En conséquence, Madame [D] [U] [F], épouse [N], sera déboutée de sa demande de dommages et intérêts.
Sur les autres demandes
Partie perdante, Monsieur [R] [N] sera condamné aux dépens.
Il y a lieu d’exclure Madame [D] [U] [F], épouse [N], de cette condamnation.
Enfin, Monsieur [R] [N] sera condamné à payer la somme de 750 € à Madame [K] [C] sur le fondement de l’article 700 du Code de procédure civile.
Madame [D] [U] [F], épouse [N] et Monsieur [R] [N] seront déboutés de leur demande de paiement de la somme de 1.000 € au titre des dispositions de l’article 700 du Code de procédure civile.
PAR CES MOTIFS
Le Juge de l’Exécution, statuant publiquement et par décision contradictoire et en premier ressort,
DECLARE Madame [D] [U] [F], épouse [N], et Monsieur [R] [N], recevables en leur contestation de la saisie-attribution pratiquée par procès-verbal du 18 décembre 2023, dénoncée le 19 décembre 2023, à l’initiative de Madame [K] [C] entre les mains du CREDIT AGRICOLE BRIE PICARDIE.
DEBOUTE Madame [D] [U] [F], épouse [N], et Monsieur [R] [N], de leur demande de nullité et de mainlevée de la saisie-attribution pratiquée par procès-verbal du 18 décembre 2023 par Madame [K] [C] entre les mains du CREDIT AGRICOLE BRIE PICARDIE, dénoncée le 19 décembre 2023.
VALIDE la saisie-attribution pratiquée par procès-verbal du 18 décembre 2023 par Madame [K] [C] entre les mains du CREDIT AGRICOLE BRIE PICARDIE, dénoncée le 19 décembre 2023.
DIT que sur signification du présent jugement, le tiers saisi pourra se libérer s’il y a lieu des sommes saisies-attribuées entre les mains du Commissaire de justice poursuivant.

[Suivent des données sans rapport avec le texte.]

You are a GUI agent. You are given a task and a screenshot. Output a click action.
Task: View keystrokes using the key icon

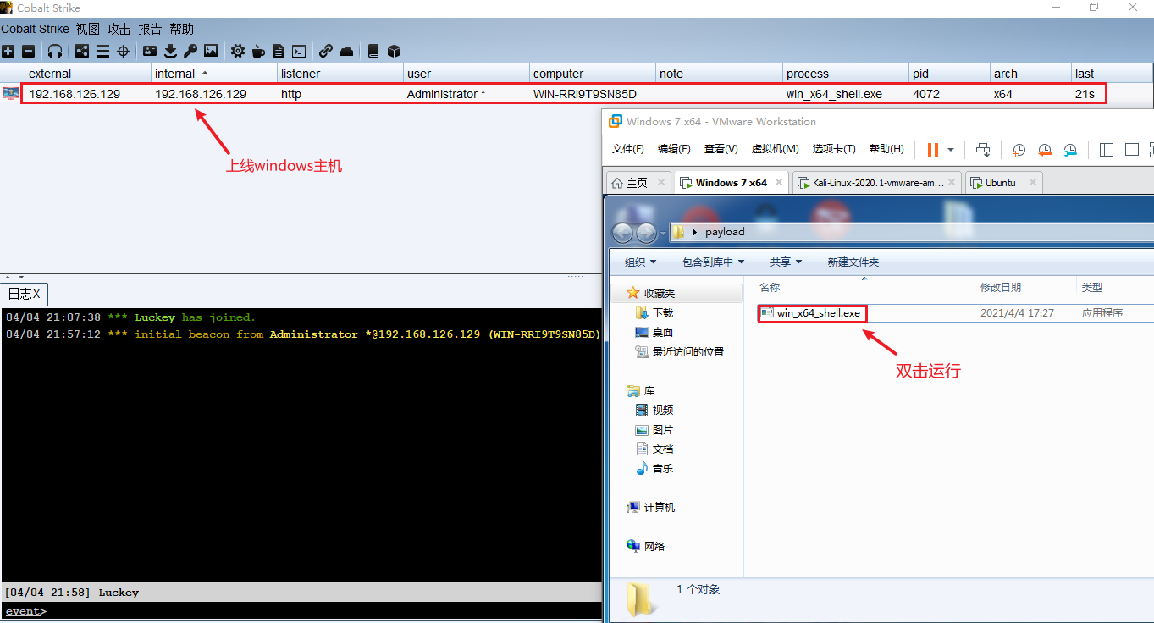(190, 51)
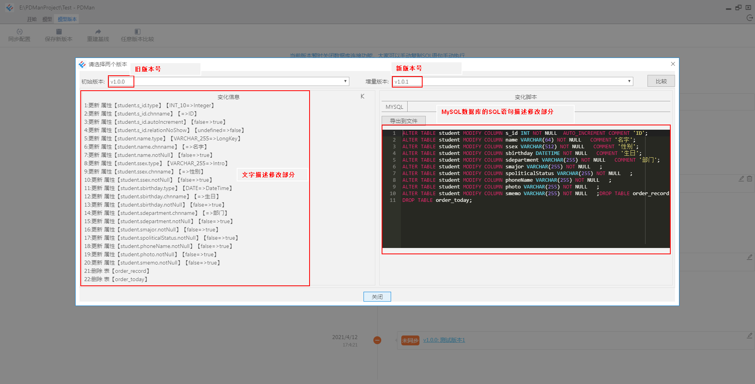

DEBOUTE Madame [D] [U] [F], épouse [N], de sa demande de paiement de la somme de 500 € à titre de dommages et intérêts en réparation de son préjudice.
DEBOUTE Madame [D] [U] [F], épouse [N], et Monsieur [R] [N], de leurs demandes au titre des dispositions de l’article 700 du Code de procédure civile.
CONDAMNE Monsieur [R] [N] à payer à Madame [K] [C] la somme de 750 € sur le fondement de l’article 700 du Code de procédure civile.
DEBOUTE Madame [K] [C] de sa demande de condamnation de Madame [D] [U] [F], épouse [N], sur le fondement de l’article 700 du Code de procédure civile.
CONDAMNE Monsieur [R] [N] aux entiers dépens de l’instance.
DEBOUTE Madame [K] [C] de sa demande de condamnation de Madame [D] [U] [F], épouse [N], aux dépens.
DEBOUTE les parties de leurs demandes plus amples ou contraires au présent dispositif.